16.16

Does Galatians Contain “Twenty-Nine Distinct Damnations”?

Robert Browning wrote a famous poem called “Soliloquy of the Spanish Cloister” (1842), which presents a tongue-in-cheek dramatic monologue by a monk who has been made perversely jealous by the moral superiority of a colleague named Brother Lawrence.

The speaker in the poem expresses his hope that Brother Lawrence will fall into some dire temptation; the best-case scenario would be if he committed mortal sin and subsequently died before getting to confession. Then he would be damned to hell (despite his exemplary virtuous life).

Thus Browning mocks religious hypocrisy and the supposed absurdities of Roman Catholic theology (as he understood it).

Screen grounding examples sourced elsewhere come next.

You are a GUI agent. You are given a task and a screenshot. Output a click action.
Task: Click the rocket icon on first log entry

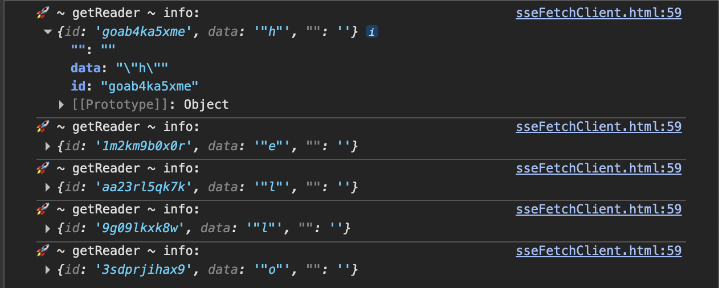[43, 13]
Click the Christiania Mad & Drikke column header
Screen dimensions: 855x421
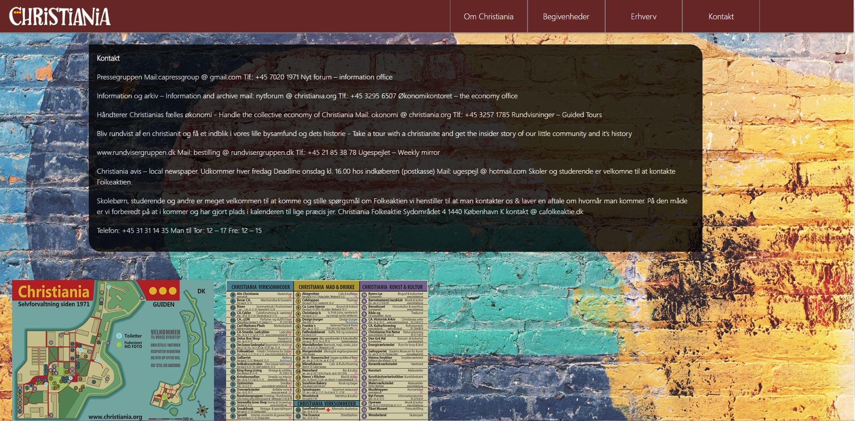pos(326,287)
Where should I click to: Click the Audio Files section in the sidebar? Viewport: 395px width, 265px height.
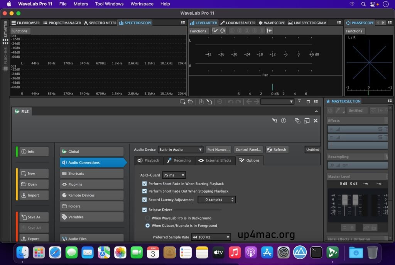click(x=91, y=238)
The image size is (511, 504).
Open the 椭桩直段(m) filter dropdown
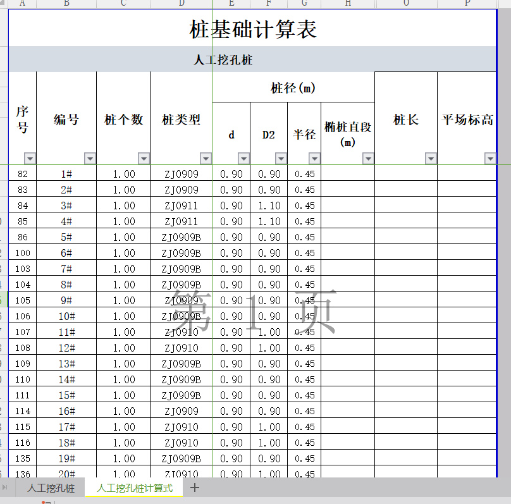point(368,158)
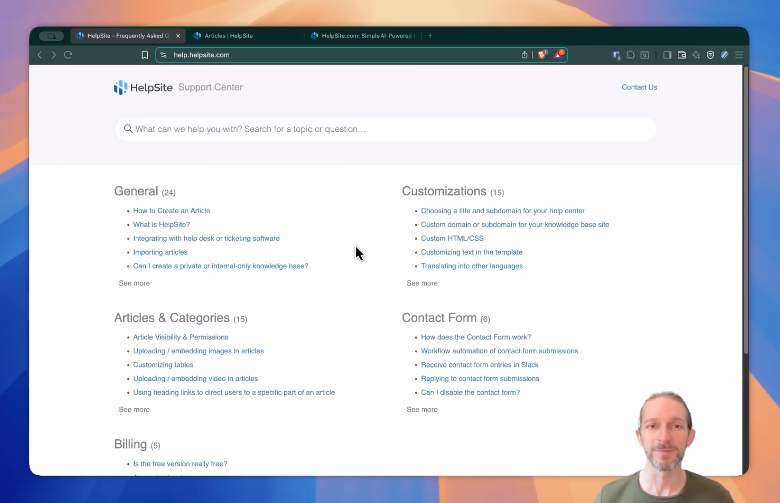Screen dimensions: 780x503
Task: Expand See more under Contact Form
Action: pos(422,409)
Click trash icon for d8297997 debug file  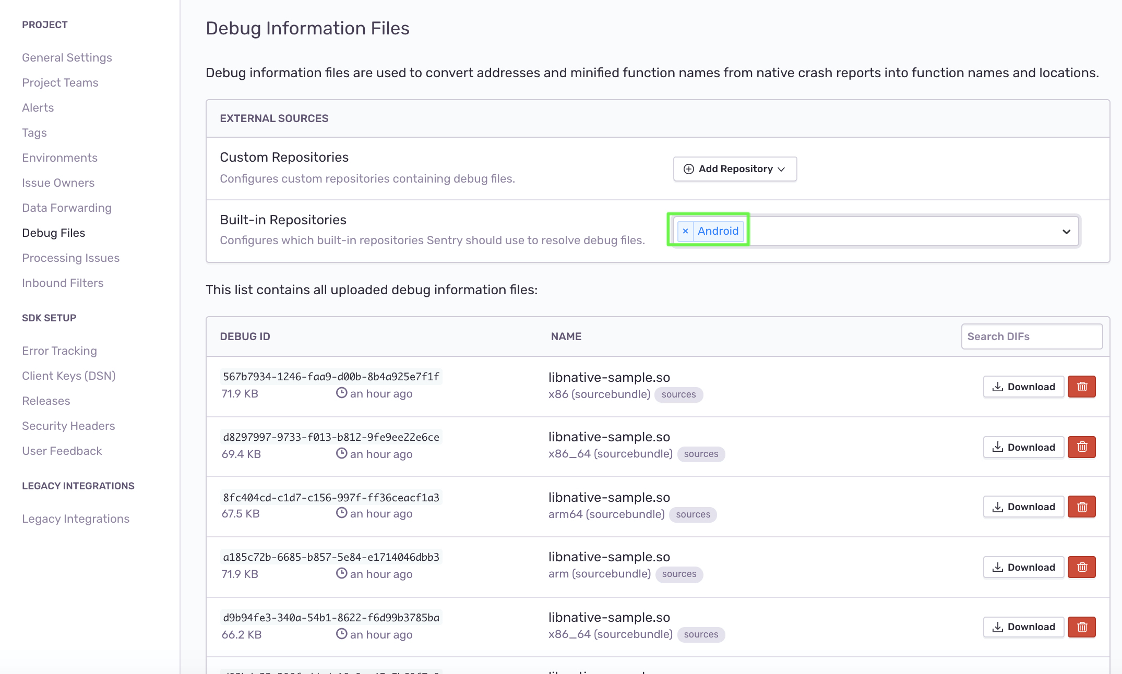click(x=1081, y=447)
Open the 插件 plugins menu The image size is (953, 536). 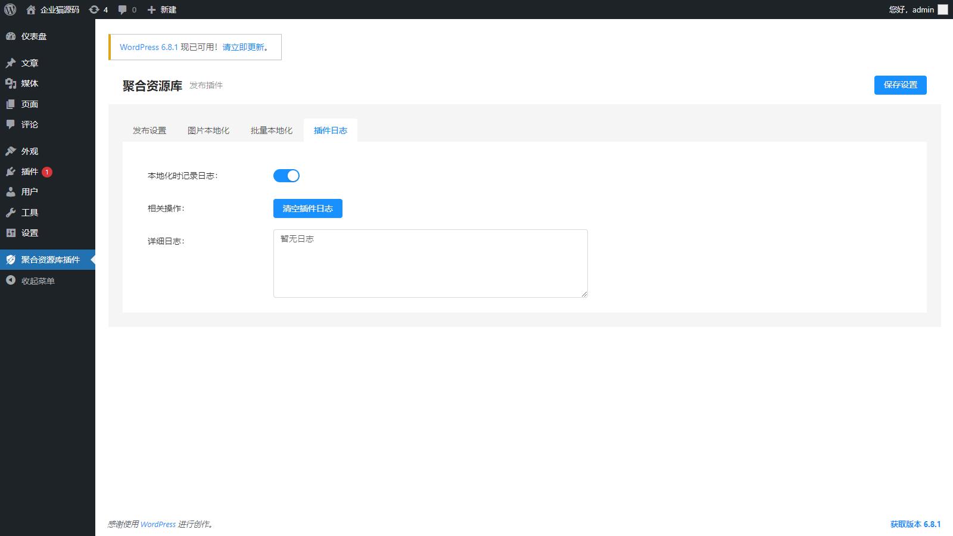pyautogui.click(x=29, y=172)
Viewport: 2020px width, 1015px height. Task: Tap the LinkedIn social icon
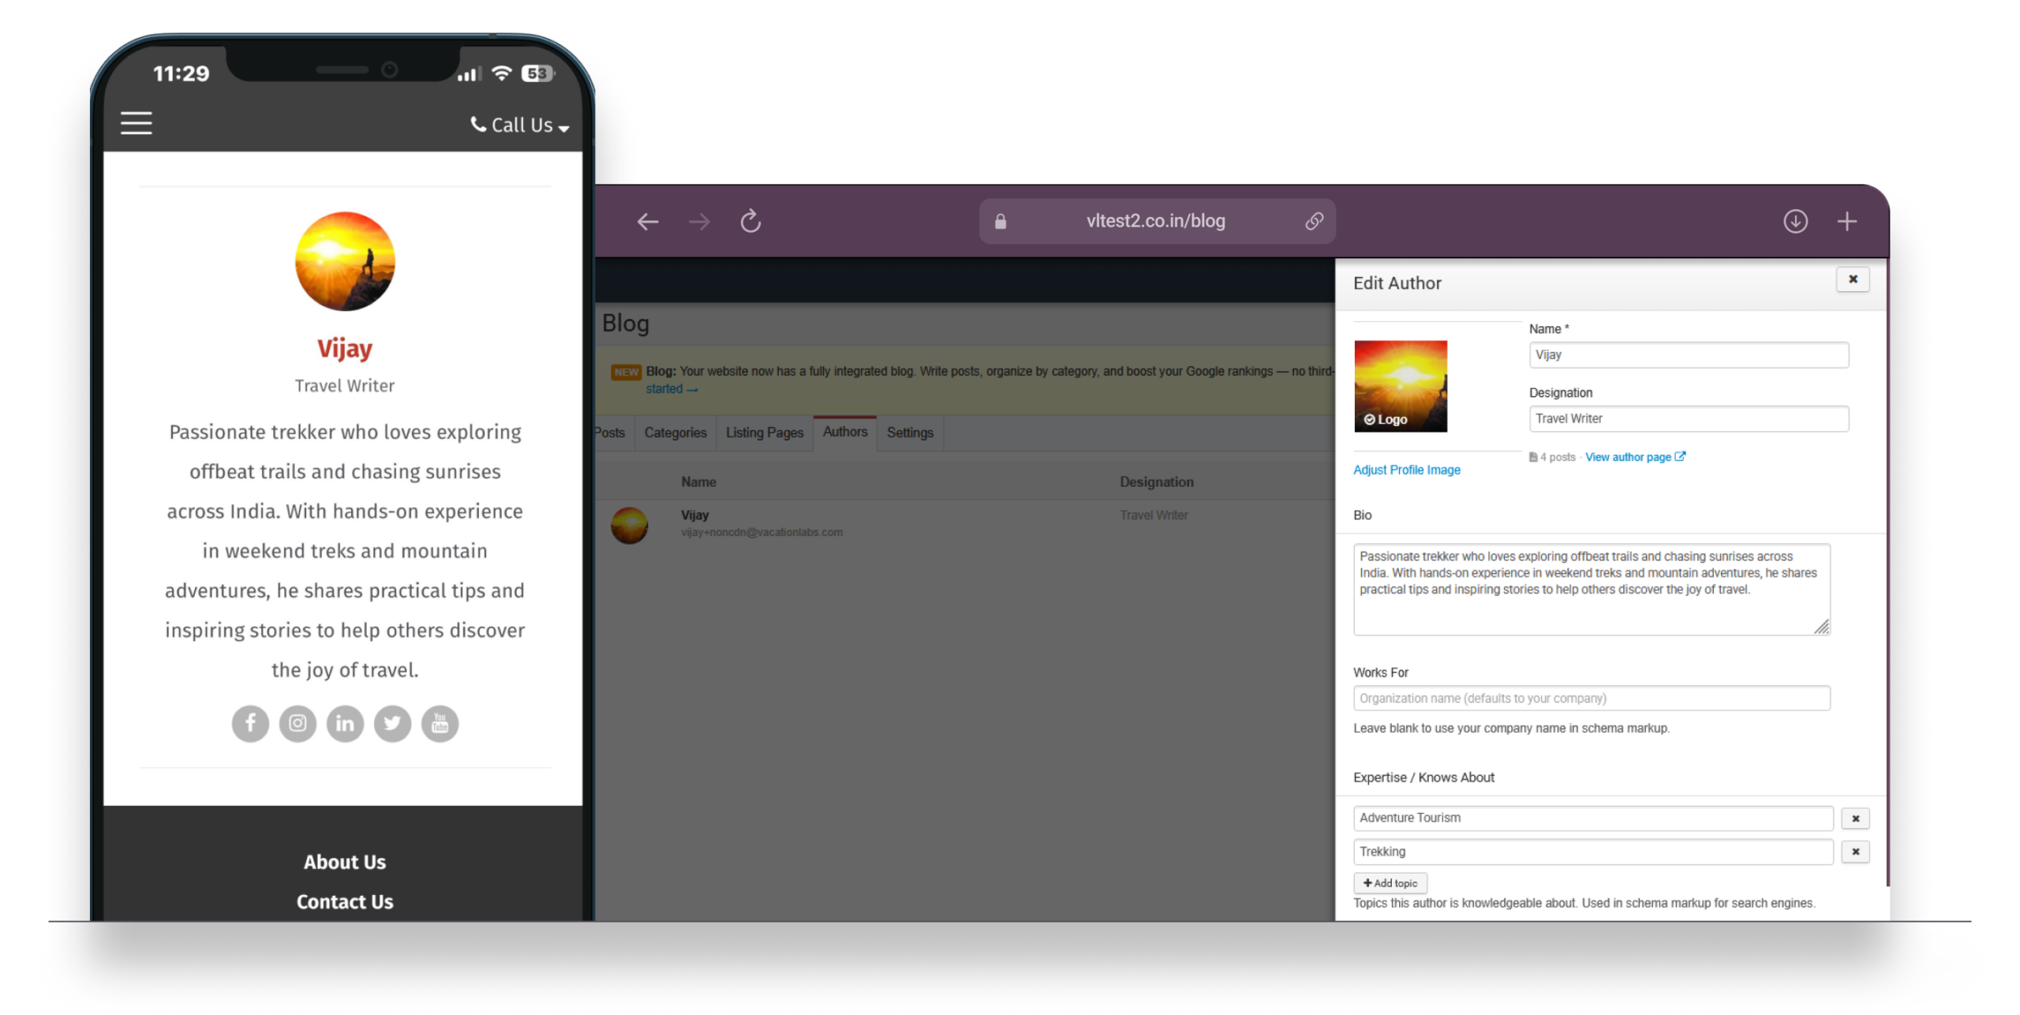point(345,723)
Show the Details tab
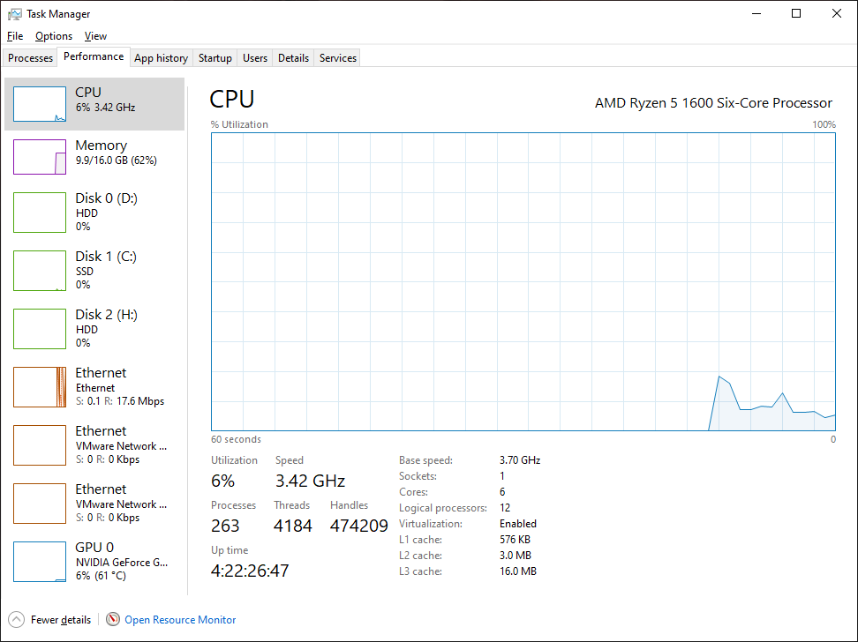858x642 pixels. click(293, 58)
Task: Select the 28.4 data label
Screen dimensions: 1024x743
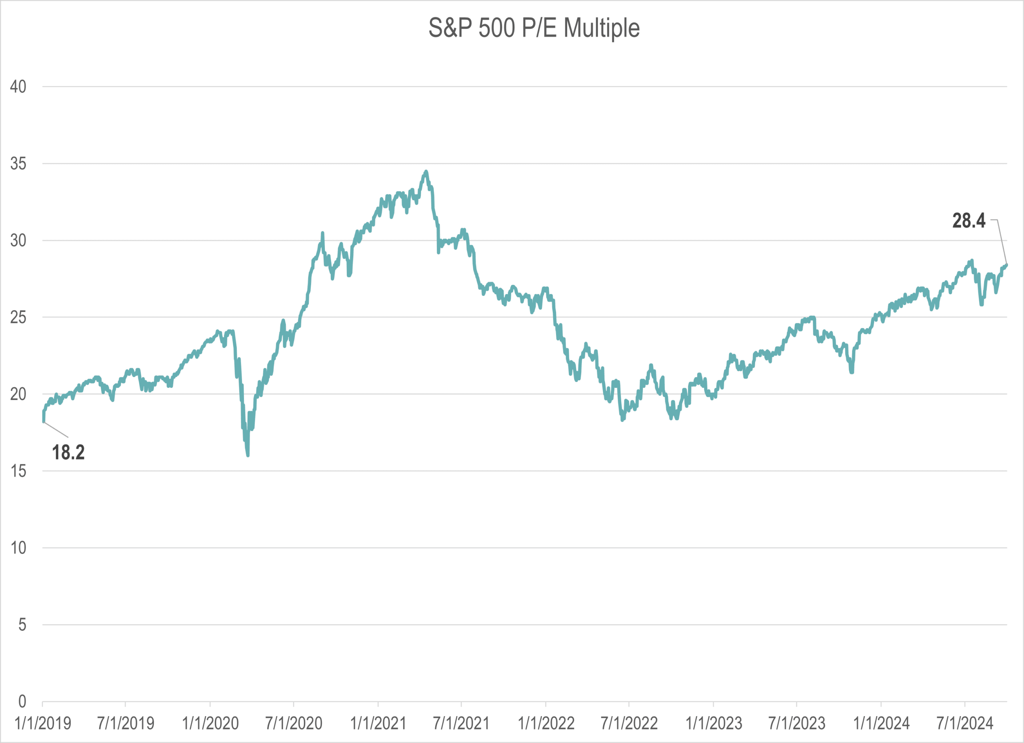Action: click(x=969, y=221)
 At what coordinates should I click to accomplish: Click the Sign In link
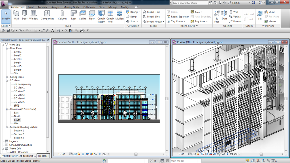click(x=236, y=3)
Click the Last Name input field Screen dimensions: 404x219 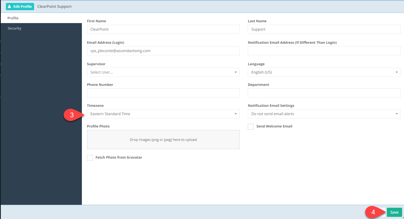(324, 29)
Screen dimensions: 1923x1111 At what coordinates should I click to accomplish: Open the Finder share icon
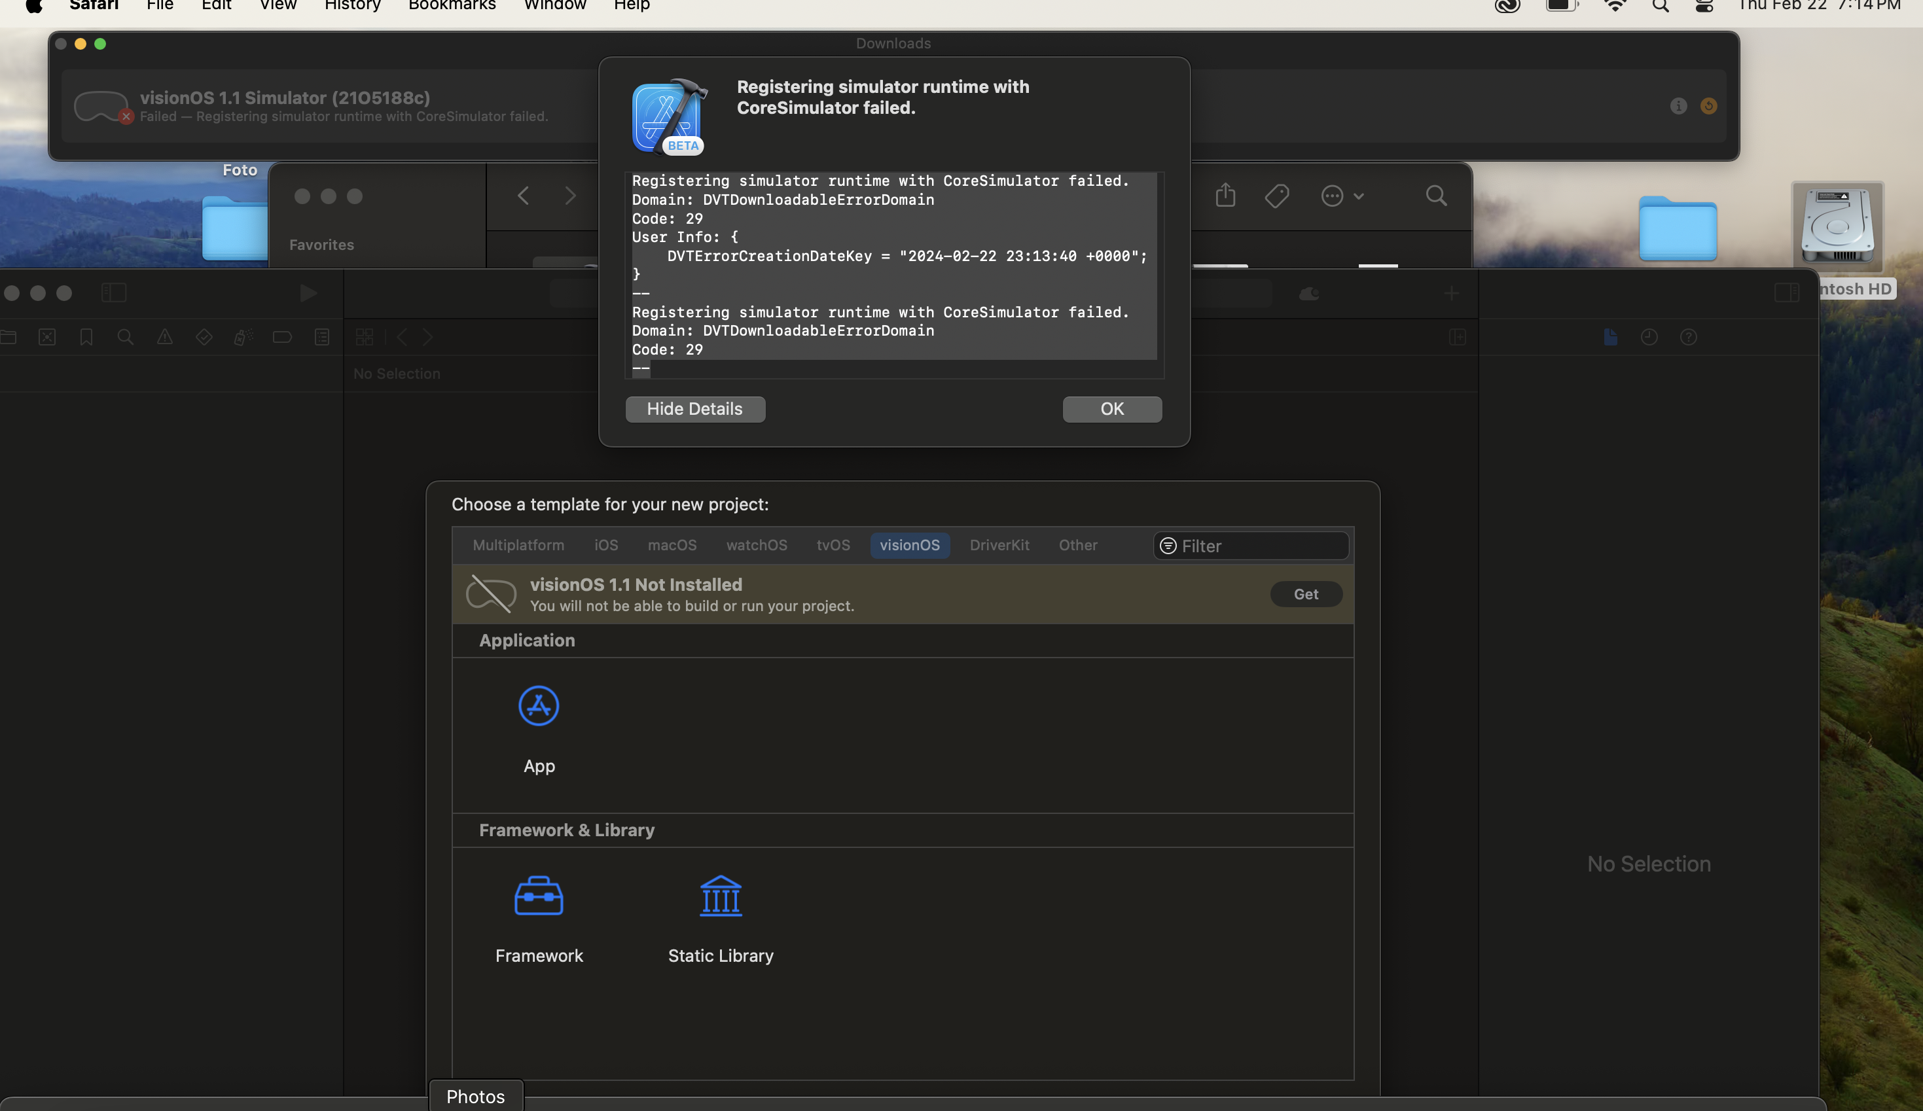tap(1225, 195)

In any case, lines 49–56 of the poem read as follows:

There’s a great text in Galatians,

Once you trip on it, entails

Twenty-nine distinct damnations,

One sure, if another fails;

If I trip him just a-dying,

Sure of heaven as sure can be,

Spin him round and send him flying

Off to hell, a Manichee?

The speaker’s secret weapon is Paul’s letter to the Galatians (or some portion thereof), which if one can find it (“trip on it”) reveals twenty-nine ways to be damned. Surely one of these will work for the saintly Brother Lawrence, for whom there will then be no more hope than for the heretics who espouse Manichaeism.

Biblical scholars have spent a century trying to discern what text or combination of texts Browning had in mind. Granted, Paul was mad when he wrote the latter and there are threats of condemnation—but twenty-nine distinct damnations?

The general consensus today is that no such texts are evident. The point, probably, was that the speaker was sufficiently deranged to have found twenty-nine paths to damnation in Paul’s letter that would have eluded most exegetes. Thus one of the morals of the poem could be that one can find in the Bible whatever one is looking for.